The Future of Fossil Fuels Is Not Bright

The future of fossil fuels remains hanging in the balance and despite a great deal of political discussion there has been consensus as to the best way to move forward with too many vested interests reducing the opportunity for frank and transparent discussion.

One of the biggest concerns regarding the future of fossil fuels pertains to the fact that they are a finite and non-renewable source meaning that they will eventually run out requiring a new source of energy to be established and utilised.

As such there is a growing sense of alarm to help stave off the inevitable, and to help ensure that there is some element of proportion when it comes to managing the fossil fuel crisis more readily. As such, stop gap measures such as nuclear energy have been proposed and actively implemented.

It is important to appreciate that there are advantages and disadvantages associated with nuclear power as an energy source. In the first instance, it produces trace amounts of atmospheric pollutants which is a major boon.

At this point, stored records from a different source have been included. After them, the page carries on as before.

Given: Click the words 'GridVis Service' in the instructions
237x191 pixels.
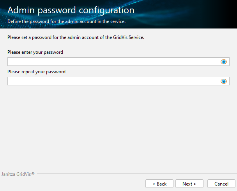Looking at the screenshot, I should pos(129,38).
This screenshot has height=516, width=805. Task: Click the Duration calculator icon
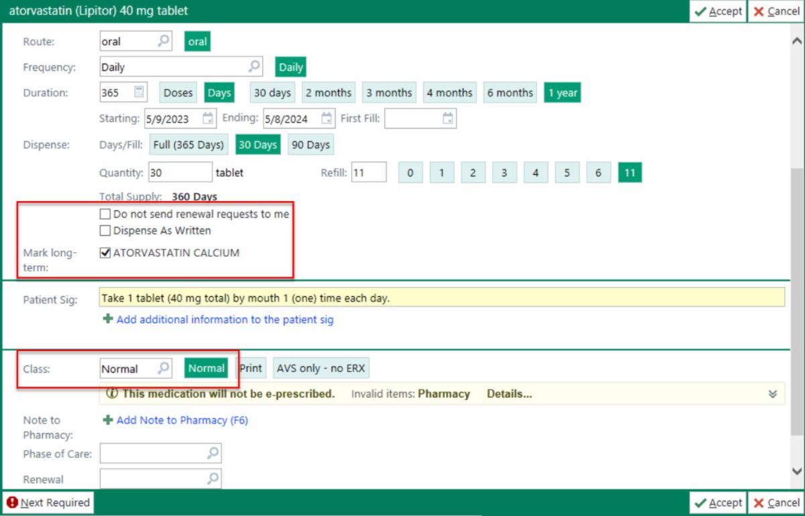click(x=140, y=92)
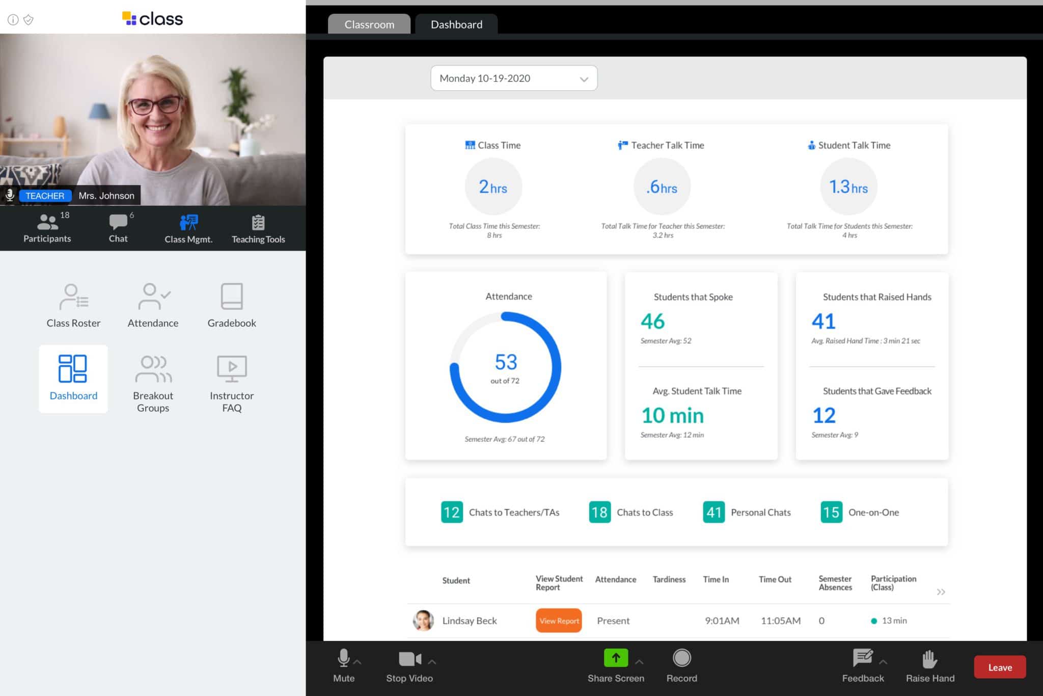The width and height of the screenshot is (1043, 696).
Task: Switch to the Dashboard tab
Action: pos(456,24)
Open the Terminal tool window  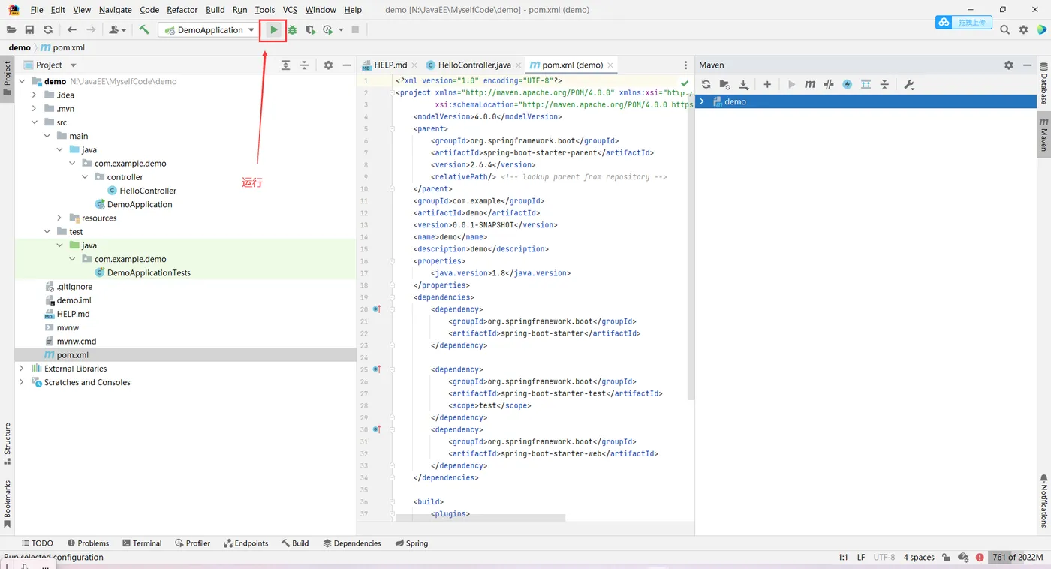coord(142,543)
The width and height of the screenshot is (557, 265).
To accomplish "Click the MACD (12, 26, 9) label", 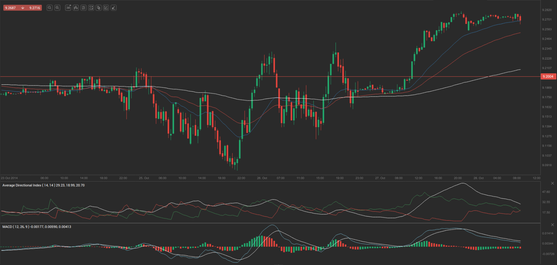I will click(37, 227).

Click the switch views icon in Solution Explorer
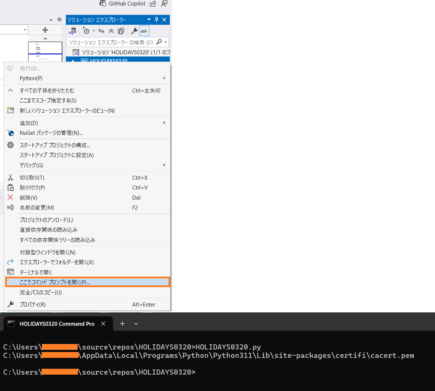point(73,31)
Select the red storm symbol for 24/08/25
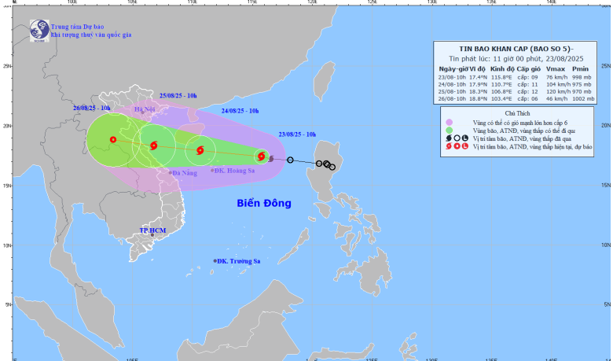 click(x=200, y=150)
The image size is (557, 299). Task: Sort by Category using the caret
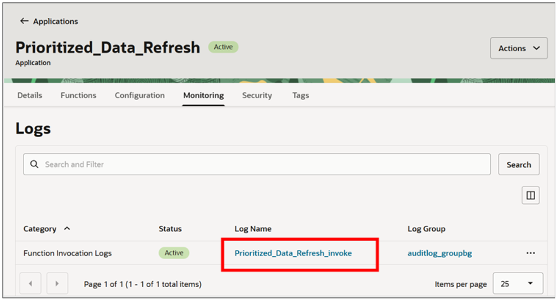pos(67,229)
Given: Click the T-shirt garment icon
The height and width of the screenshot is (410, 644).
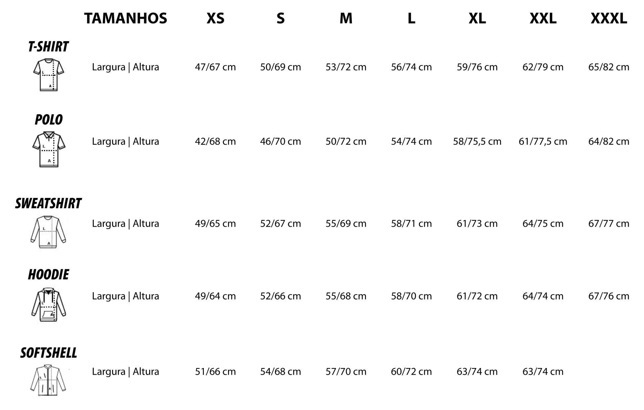Looking at the screenshot, I should point(49,74).

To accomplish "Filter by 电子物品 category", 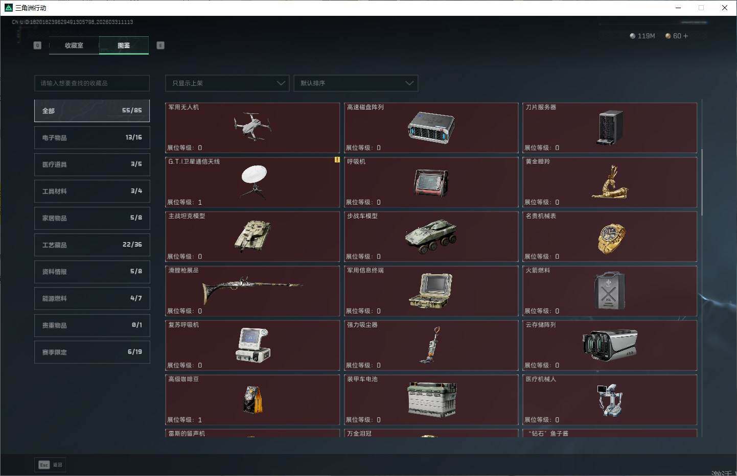I will click(92, 138).
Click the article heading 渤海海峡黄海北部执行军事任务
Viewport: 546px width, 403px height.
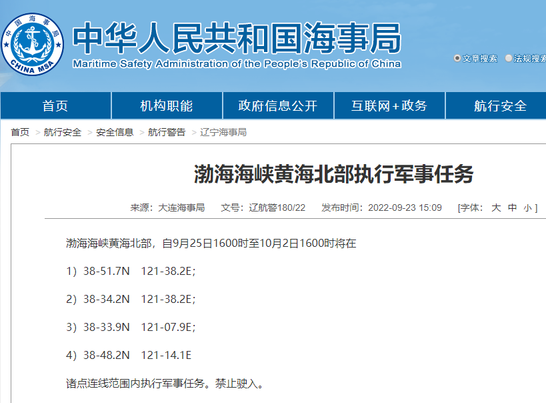pyautogui.click(x=333, y=175)
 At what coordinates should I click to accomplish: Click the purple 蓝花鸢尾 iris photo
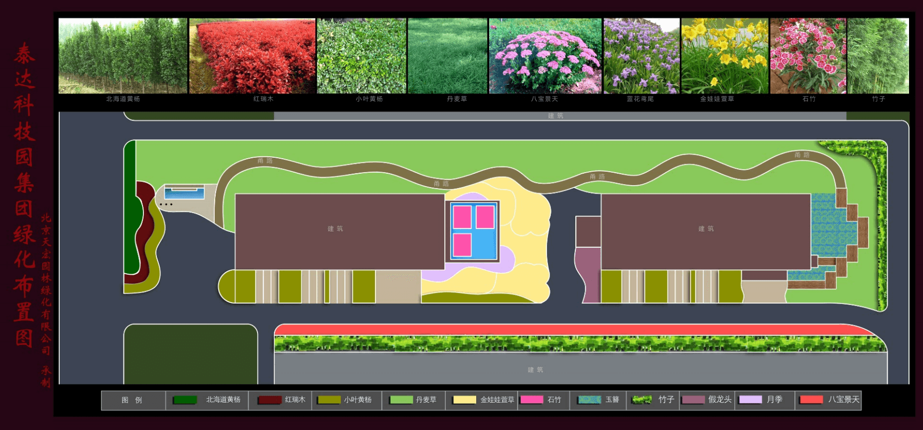point(642,56)
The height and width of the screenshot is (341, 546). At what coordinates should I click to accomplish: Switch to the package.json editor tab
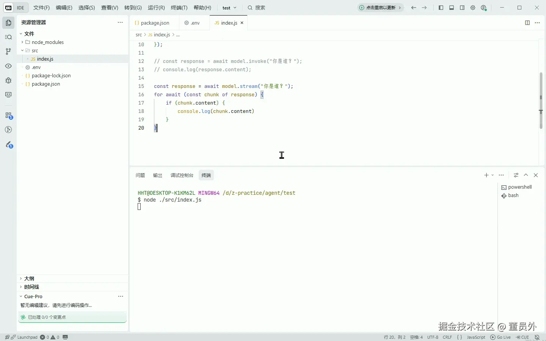(155, 23)
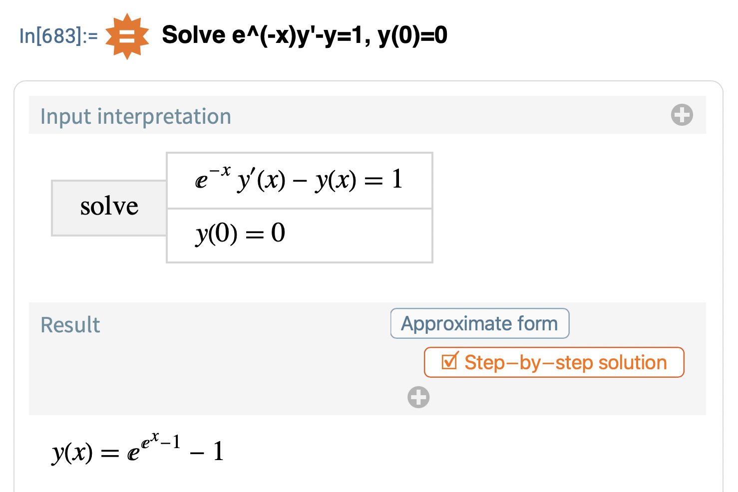738x492 pixels.
Task: Click the trailing "− 1" in the result formula
Action: coord(207,452)
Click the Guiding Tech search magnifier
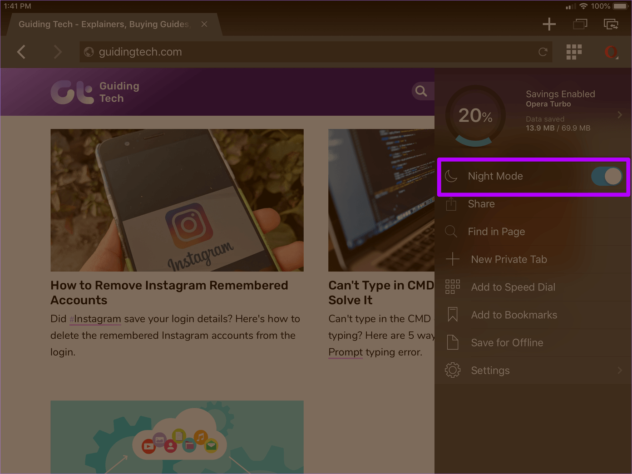The height and width of the screenshot is (474, 632). click(421, 91)

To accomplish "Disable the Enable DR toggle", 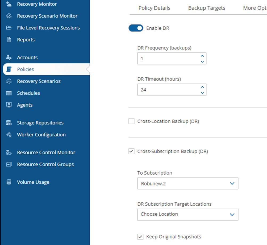I will click(x=136, y=28).
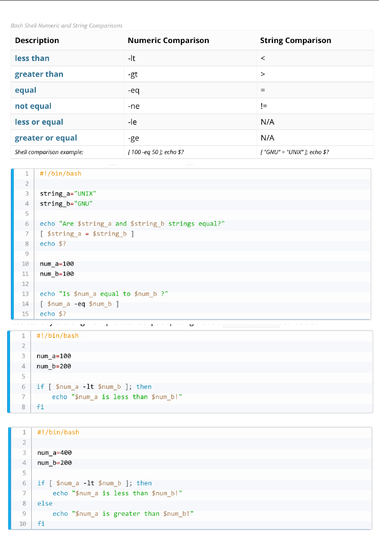The image size is (379, 535).
Task: Click the 'less or equal' link
Action: [39, 122]
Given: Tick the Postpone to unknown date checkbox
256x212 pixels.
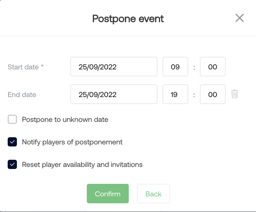Looking at the screenshot, I should point(12,119).
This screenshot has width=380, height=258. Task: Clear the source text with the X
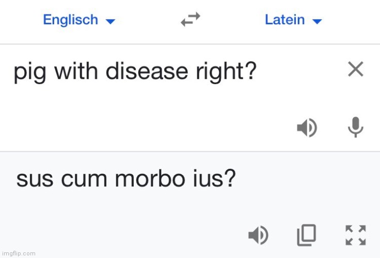click(x=355, y=70)
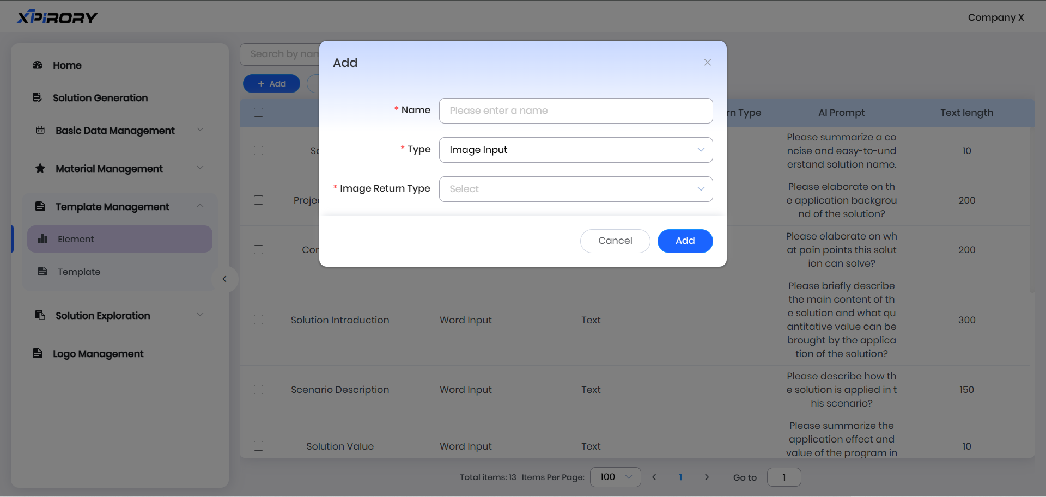Toggle the select-all checkbox in table header

point(259,113)
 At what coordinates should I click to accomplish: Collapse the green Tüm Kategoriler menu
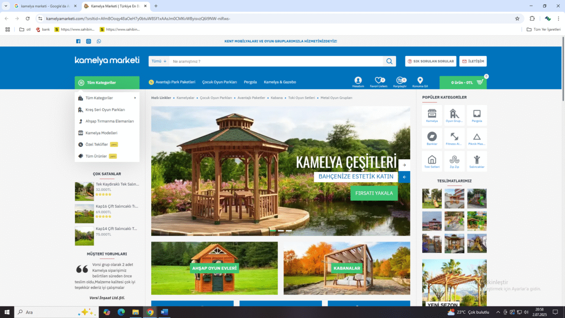(x=107, y=82)
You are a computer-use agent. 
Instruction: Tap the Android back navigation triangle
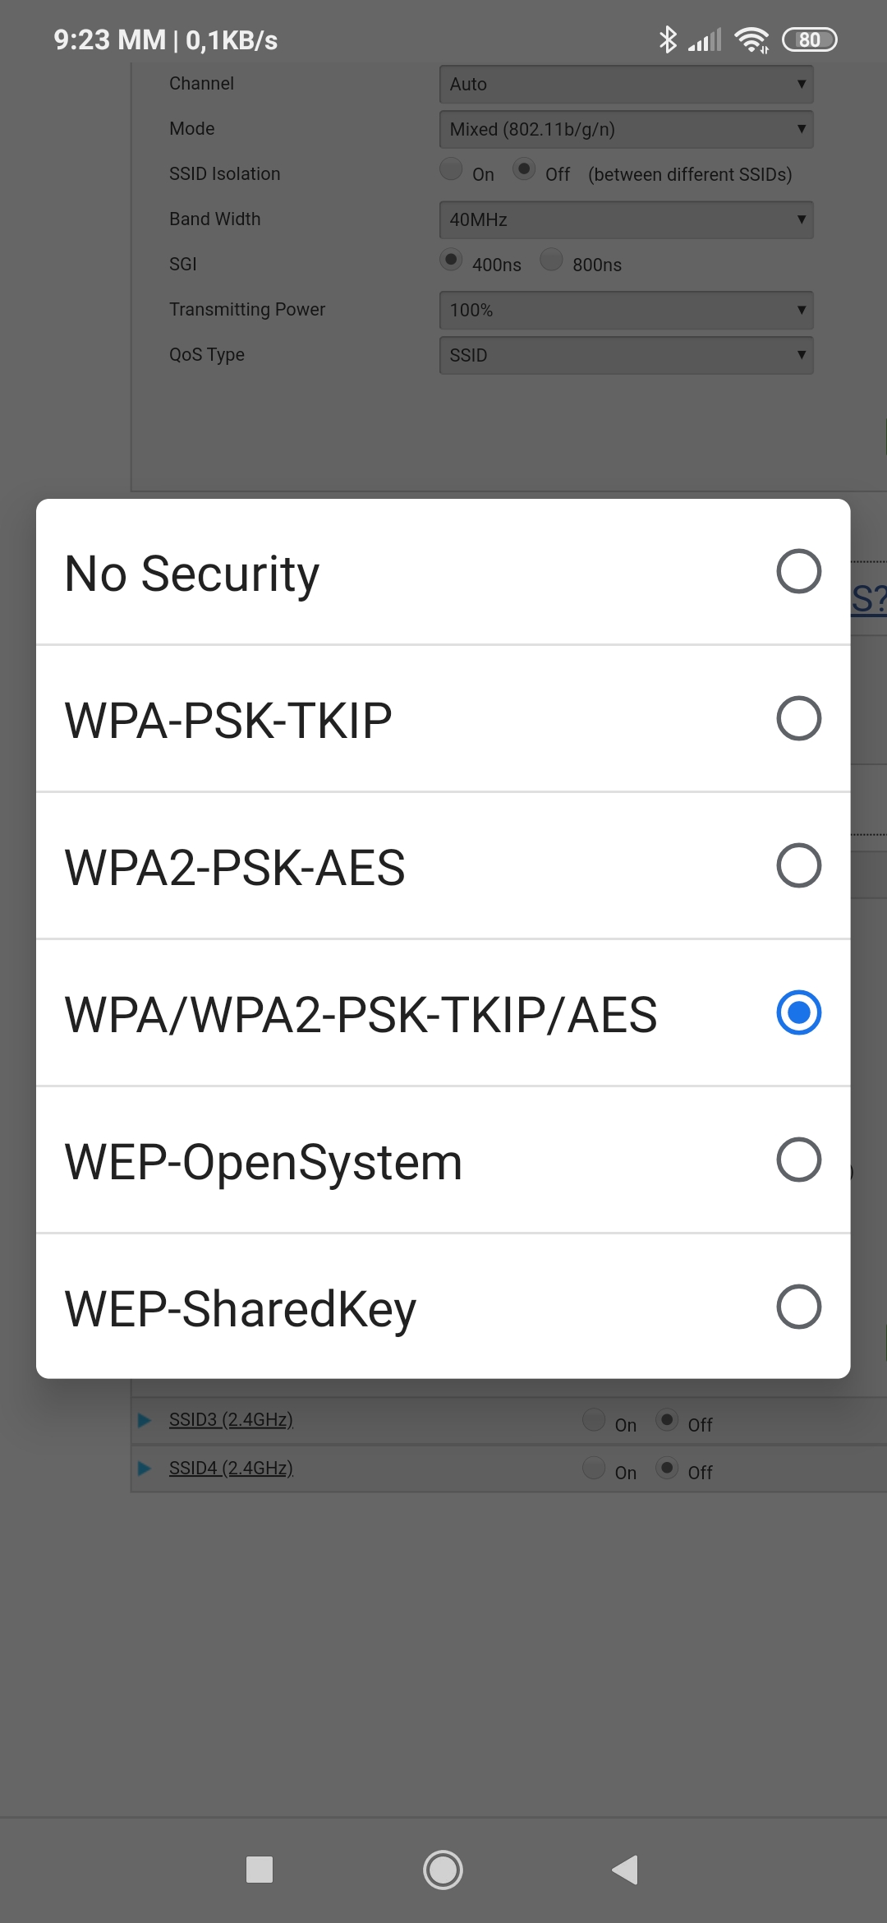[x=626, y=1870]
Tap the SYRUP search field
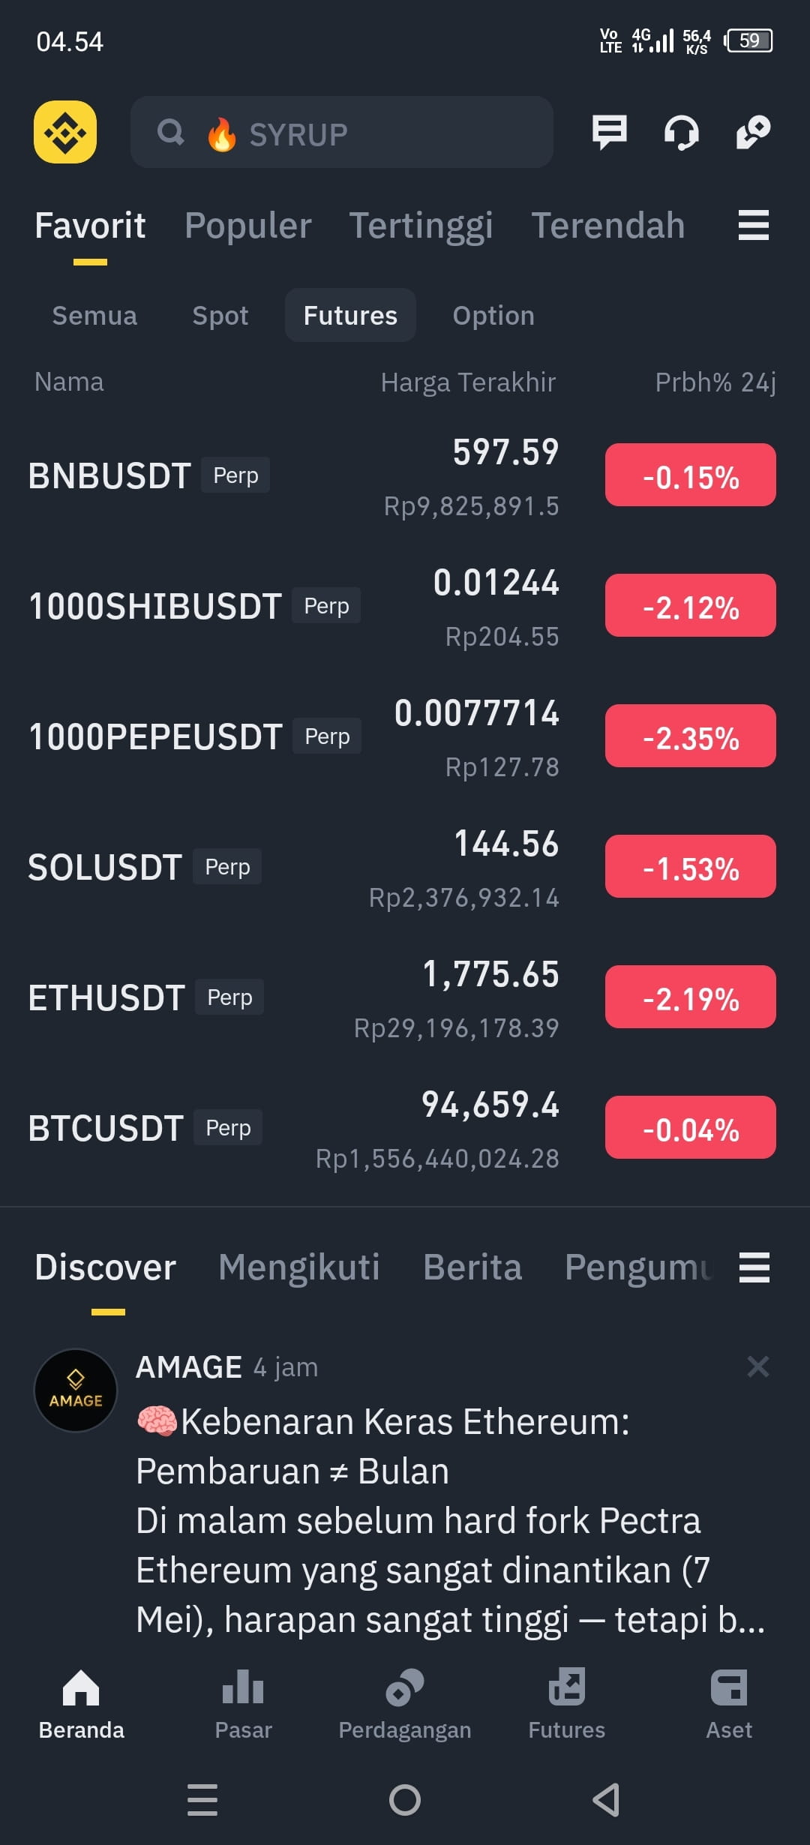810x1845 pixels. 342,132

Atmospheric pollutants such as carbon dioxide are typically associated with not only contributing to the greenhouse effect but furthermore, to other harmful processes such as acid rain whereby carbon dioxide dissolves in water.

Furthermore, substantial amounts of energy can be and indeed are, yielded from small amounts of uranium meaning that nuclear energy remains a very worthwhile candidate for the energy efficiency stakes.

However, despite these wonderful properties and benefits, it is worth noting that people often erroneously assume that nuclear power is a renewable energy source. The only difference between fossil fuels and nuclear power is that nuclear power is cleaner and less polluting.

Other than that? Both fossil fuels and nuclear power will run out. It may take nuclear power a longer period of time to expire than traditional fossil fuels, but the future of fossil fuels with its audible ticking clock is also applicable for nuclear power plants as well.

Uranium has to be mined and then refined into yellow cake for utilisation within a nuclear power plant. One of the biggest concerns regarding nuclear technology is the potentiality for misappropriation by hostile and rogue entities.

Specifically, there are concerns that nuclear power plants would pose an all too tempting target for terrorist entities due to the substantial potential for catastrophic damage and destruction. This means that stringent screening and security tests have to be implemented for safety.